→ **Assignment A**:
Answer these questions about the recital review:
(i) In what year did William Bolcom write the song 'Mary'?
(ii) Which Bolcom song does the review call the foil for 'Mary'?
(iii) Which company staged the 2014 production of Madama Butterfly in which Stephanie Foley Davis sang Suzuki?
→ **Assignment B**: Write a continuation of the recital review that picks up after its final sentence.

→ **Excerpt**:
######
Histrionically, the recital was dominated by Ms. Gardner’s emotionally raw performance of William Bolcom’s masterful 1978 song ‘Mary,’ a musical character study in miniature rivaled in Twentieth-Century music only by Schönberg’s Erwartung and Poulenc’s La voix humaine—both of which would be ideal repertory for Ms. Gardner. With far greater economy than his European counterparts, Bolcom crafted a three-dimensional portrait of a woman used and then discarded by society. Ms. Gardner brought true operatic intensity to her performance without overwhelming Bolcom’s subdued, folk-inspired vocal lines. The despair that she evinced in her delivery of the line ‘Proud Mary’s gone mad’ was harrowing, and her simple elocution of the concluding stanza was tremendously moving. A more perfect foil for the taxing ‘Mary’ than Bolcom’s brilliantly comedic ‘Lime Jello Marshmallow Cottage Cheese Surprise’ could hardly be imagined. In her uproariously funny performance of it, Ms. Gardner conjured the archetypal small-town church society lady—the Hyacinth Bucket of the genteel American South.
Ms. Gardner was joined in her encore, ‘Scuoti quella fronda di ciliegio’—the familiar Flower Duet—from Act Two of Giacomo Puccini’s Madama Butterfly, by mezzo-soprano Stephanie Foley Davis, Chair of the Voice Faculty of The Music Academy of North Carolina and Ms. Gardner’s Suzuki in Piedmont Opera’s acclaimed 2014 production of the opera. The camaraderie that they forged during that production was renewed in their pantomimed return to Nagasaki in this recital. Ms. Foley Davis’s rich, opulent timbre and expert Italian diction complemented Ms. Gardner’s assured handling of Cio-Cio-San’s music, and they offered a performance of the duet that was far more rewarding than the typical obligatory recital encore.
######
→ **Raw data**:
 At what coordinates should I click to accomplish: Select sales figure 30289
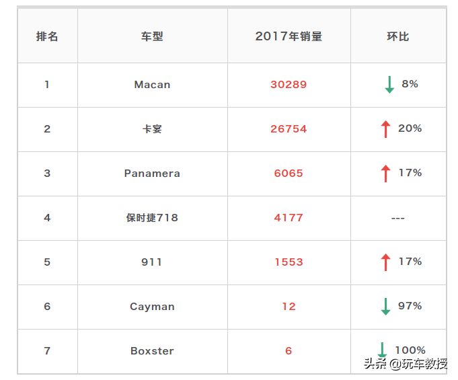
######
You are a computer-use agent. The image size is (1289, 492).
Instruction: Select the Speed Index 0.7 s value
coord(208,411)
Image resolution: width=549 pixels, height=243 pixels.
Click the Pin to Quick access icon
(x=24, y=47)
######
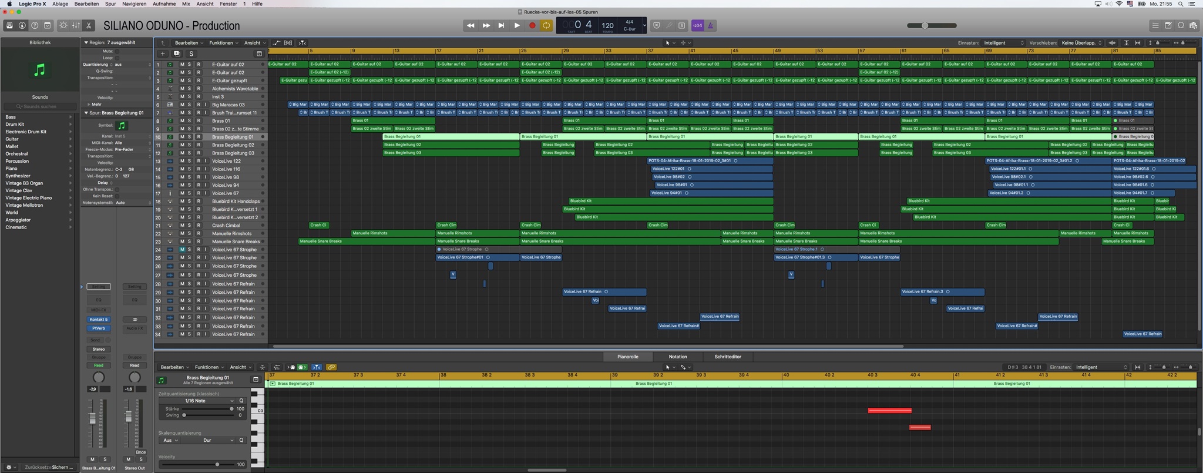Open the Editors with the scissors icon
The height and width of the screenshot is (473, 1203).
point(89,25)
######
→ **Output A**:
(i) 1978
(ii) 'Lime Jello Marshmallow Cottage Cheese Surprise'
(iii) Piedmont Opera

→ **Output B**:
In terms of repertory, singing, and pianism, two extraordinary collaborative musicians offered a genuinely engaging, illuminating recital. The songs of Beach, Bolcom, Previn, and even Debussy are heard in recitals by acclaimed singers far less often than they deserve to be. Even fewer are opportunities to hear them sung as authoritatively as they were in this performance. What too many of today’s singers seemingly fail to grasp is that, in service to the Art of Song, neither a beautiful voice nor an inquisitive spirit on its own can sustain a recital. The voice and the curiosity must work in tandem to discover new ways of guiding audiences along the scenic highways of musical adventure. This was evident in every moment of the expertly-accompanied, faultlessly-sung, and inventively-interpreted performances in this recital. How, then, might one define an important artist? Simply cite Jill Gardner as a model.